人生における「最初の晴れ舞台」はいつだったのか、と突然考えてみる。
自分の場合は、おそらく保育園の時の竹馬競走。一人だけあまりに遅くて、ゴール時にねぎらいの拍手が湧くくらいだったから、幼いながらによく覚えている。

 

では、競走馬にとっての、生涯初の晴れ舞台は一体いつだろうか。
やっぱり、デビュー戦? と考えてしまいそうだけれど、いや、本当はそれよりもっと前に晴れ舞台を経験している。それも、とびきり重要な舞台を。

 

競走馬にとって、最初の晴れ舞台となるのは、セリ市。

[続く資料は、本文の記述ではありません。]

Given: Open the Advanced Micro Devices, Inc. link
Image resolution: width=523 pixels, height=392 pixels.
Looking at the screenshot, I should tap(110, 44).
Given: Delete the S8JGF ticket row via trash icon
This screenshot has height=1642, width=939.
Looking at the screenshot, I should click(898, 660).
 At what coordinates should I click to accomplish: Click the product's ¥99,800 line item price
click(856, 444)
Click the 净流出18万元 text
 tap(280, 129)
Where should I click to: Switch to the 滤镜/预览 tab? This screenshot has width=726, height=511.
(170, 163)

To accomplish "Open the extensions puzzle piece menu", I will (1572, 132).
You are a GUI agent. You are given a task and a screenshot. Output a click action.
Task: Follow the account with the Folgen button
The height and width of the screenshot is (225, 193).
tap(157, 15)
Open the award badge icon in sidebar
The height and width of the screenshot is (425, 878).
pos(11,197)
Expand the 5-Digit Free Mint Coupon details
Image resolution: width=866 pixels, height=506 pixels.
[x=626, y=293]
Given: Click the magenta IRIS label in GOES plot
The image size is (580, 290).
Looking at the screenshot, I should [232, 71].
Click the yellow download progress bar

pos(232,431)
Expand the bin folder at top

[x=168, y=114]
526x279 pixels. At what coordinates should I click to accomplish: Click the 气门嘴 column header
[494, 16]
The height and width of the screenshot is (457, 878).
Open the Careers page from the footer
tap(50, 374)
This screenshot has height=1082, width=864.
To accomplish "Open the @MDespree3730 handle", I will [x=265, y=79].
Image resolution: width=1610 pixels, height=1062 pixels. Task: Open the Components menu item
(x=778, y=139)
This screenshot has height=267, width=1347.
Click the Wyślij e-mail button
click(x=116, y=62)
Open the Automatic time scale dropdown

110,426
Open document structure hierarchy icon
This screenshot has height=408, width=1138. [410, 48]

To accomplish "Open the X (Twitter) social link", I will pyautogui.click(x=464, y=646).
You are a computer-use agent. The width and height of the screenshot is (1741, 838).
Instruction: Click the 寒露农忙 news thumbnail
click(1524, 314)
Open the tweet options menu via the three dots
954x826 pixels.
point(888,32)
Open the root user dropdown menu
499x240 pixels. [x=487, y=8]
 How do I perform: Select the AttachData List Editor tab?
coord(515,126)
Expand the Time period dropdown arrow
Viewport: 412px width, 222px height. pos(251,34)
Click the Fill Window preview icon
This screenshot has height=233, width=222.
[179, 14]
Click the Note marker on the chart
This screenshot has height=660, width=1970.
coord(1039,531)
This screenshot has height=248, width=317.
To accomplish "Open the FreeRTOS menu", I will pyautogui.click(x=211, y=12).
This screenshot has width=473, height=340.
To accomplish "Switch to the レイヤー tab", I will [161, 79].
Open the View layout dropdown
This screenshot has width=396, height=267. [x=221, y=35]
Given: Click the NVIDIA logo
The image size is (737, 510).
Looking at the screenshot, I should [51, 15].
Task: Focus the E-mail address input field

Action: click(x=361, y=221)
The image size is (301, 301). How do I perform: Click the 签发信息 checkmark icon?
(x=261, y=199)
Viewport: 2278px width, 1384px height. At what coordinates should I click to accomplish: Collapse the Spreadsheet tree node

そしてこのセリ市は、サラブレッドが生涯で最初に経験する戦いの場でもある。

 

2歳の夏からデビューする競走馬は、当歳(0歳)あるいは1歳のときに馬主に購買される。そのうちの何割かは、競走馬のセリ市にて、同じ舞台に上がった何百頭という同世代の馬の中から馬主に選ばれる。牧場で直接交渉の末に購買される馬も多いが、多くの馬主の目に触れるセリ市は、牧場期待の馬が集まる、いわばエリートの舞台といえるだろう。